都会のネズミと田舎のネズミ

読書ネタ、スポーツネタ、お笑いネタ、時事ネタを拾いながら、笑いの方向へと導きます。3打数1安打を目指しています。ハズレよりもアタリを読んでください。

奇跡のレッスン

改めて思うけど、NHKという放送局は、本当に良い番組をたくさん作っています。

今まで、ほとんど観ていなかったのは、もったいないことをしたなぁと。その企画の一つが『奇跡のレッスン』です。

番組表をぼんやり眺めていて、夜中にBSで作家・重松清による小説の書き方についての授業があることを知り、チャンネルを合わせました。

 

ここでは、一度も長文を書いたことがない10歳から16歳の子どもたち男女12人を集めて始まります。

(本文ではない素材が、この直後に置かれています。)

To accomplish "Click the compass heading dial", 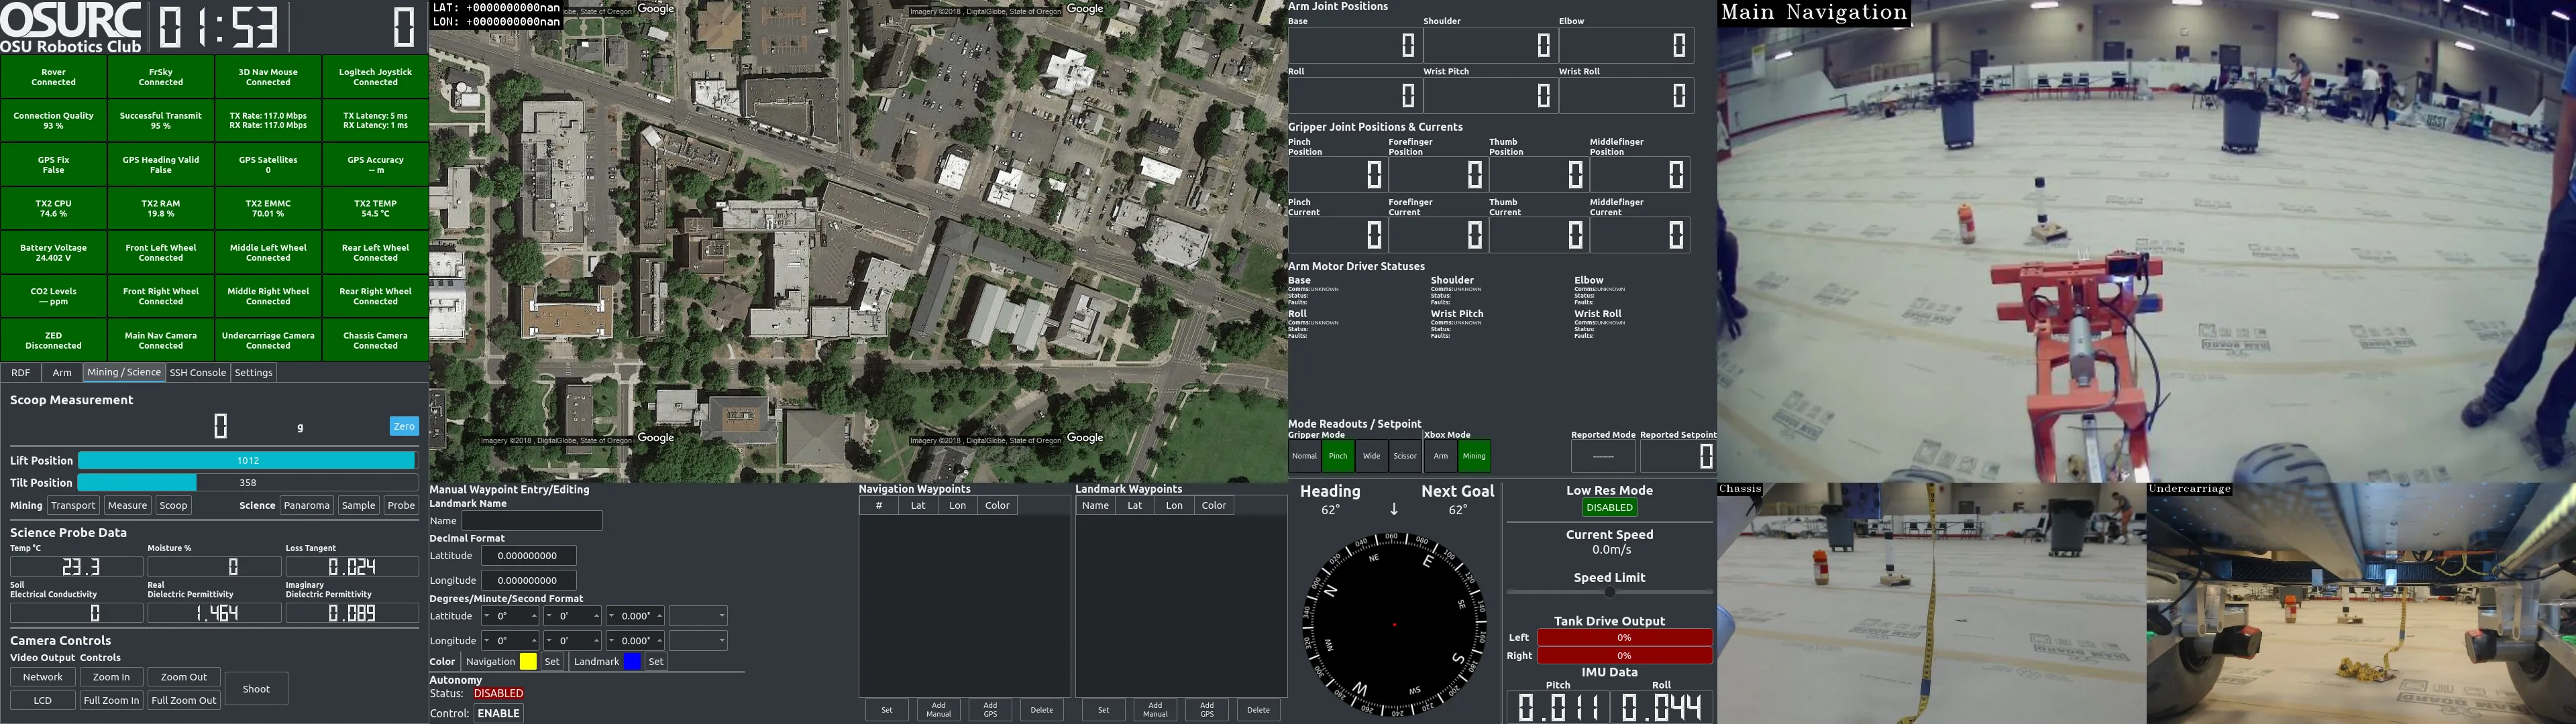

重松先生の授業は、公園や商店街を歩き回ることからスタートしました。各自が想像力を膨らませて、人や風景を徹底的に観察します。それが、小説を描くためのインプットの訓練になるというのです。気が付いたこと、面白いと感じたことで脳内に膨らませていくんだと。

そして、ここでのひと捻りの工夫は、そのフィールドワークを年齢の異なるペアで進めたこと。同じものを見ていながら、感じ方が人によって違うってところに気付かせるのです。

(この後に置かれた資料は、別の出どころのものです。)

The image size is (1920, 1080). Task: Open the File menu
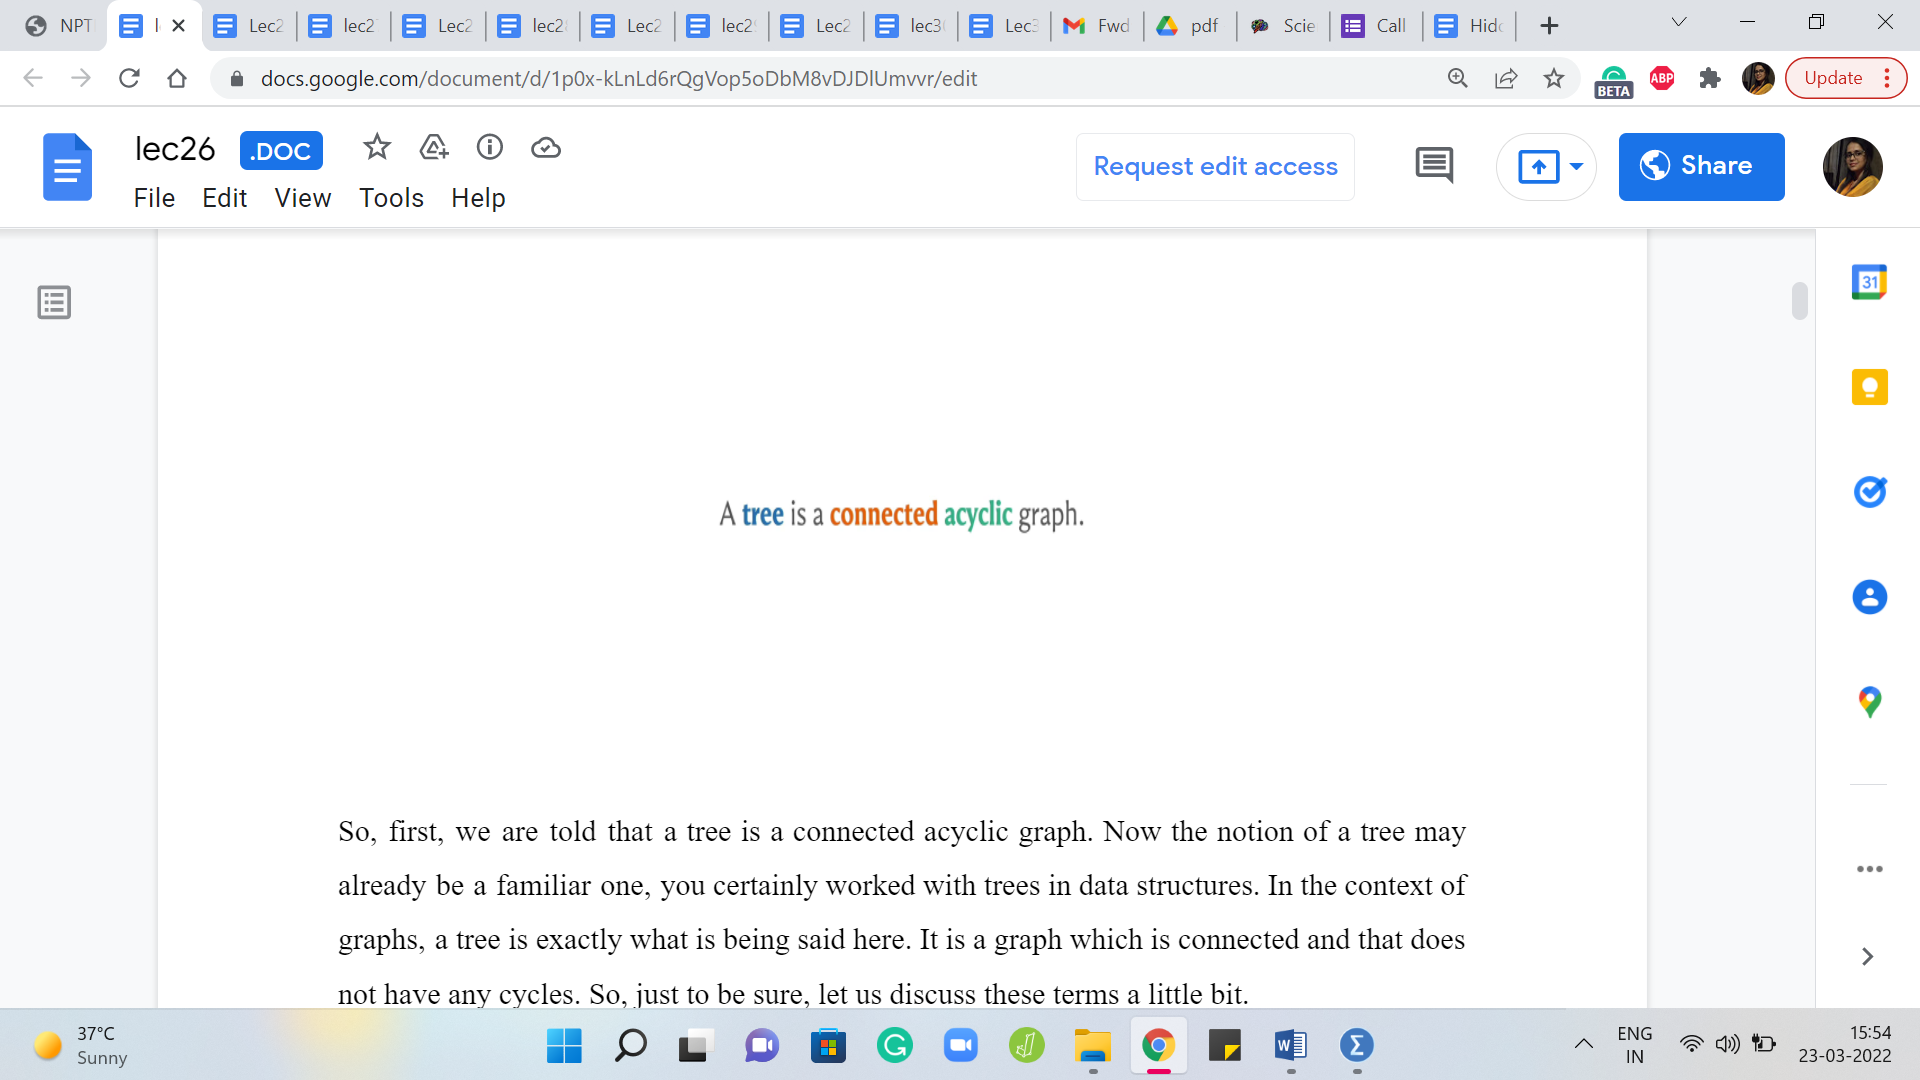coord(154,198)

なるほどねぇ。生徒たち以上に、私の心にもビンビン響いてきました。以下、重松語録。

「小説を書くということは自分以外の人のことを考える想像するということだ」

「物事にはいろんな見方があって、いろんな人がいる。いろんな考え方がある。そんないろんな考えを自分の中にたくさん持っている人が作家的な人なのかもしれない」

「風景や音、匂いなど、インターネットの苦手を感じて言葉にすることが大切で、それが文章を描くコツでもある」

 

実践編では、具体的なテーマをイメージさせます。

その際に留意すべきは、主人公を身近な人にするのと、最後は明るい言葉で締めくくるということだとしました。子どもたちには「小さな大冒険」を課題として、それぞれのプロットを考えさせます。思い浮かんだ言葉を箇条書きし、あらすじを組み立てる。そして、描き始める。

端折りましたが、その結果、12人全員が小説を完成させました。みんな普通の子たちなのに、できるんですね、そんなこと。

そして、それぞれの成果発表では、プロの声優が心を込めて読んでくれました。これが局側としてのプロの演出。まいりました。泣きそう。

 

それにしても、特別な教育訓練をしたわけでもない(多分)重松清先生が、生徒一人ひとりを励ましながら、スキルアップさせていくさまは感動的でありました。それは、小説の書き方を教えているというよりも、生き方を教えているように思えます。

そうかそうか、正しい大人は、子どもたちのお手本だと自覚してるんだなぁ。また一つ、奇跡が起こりました。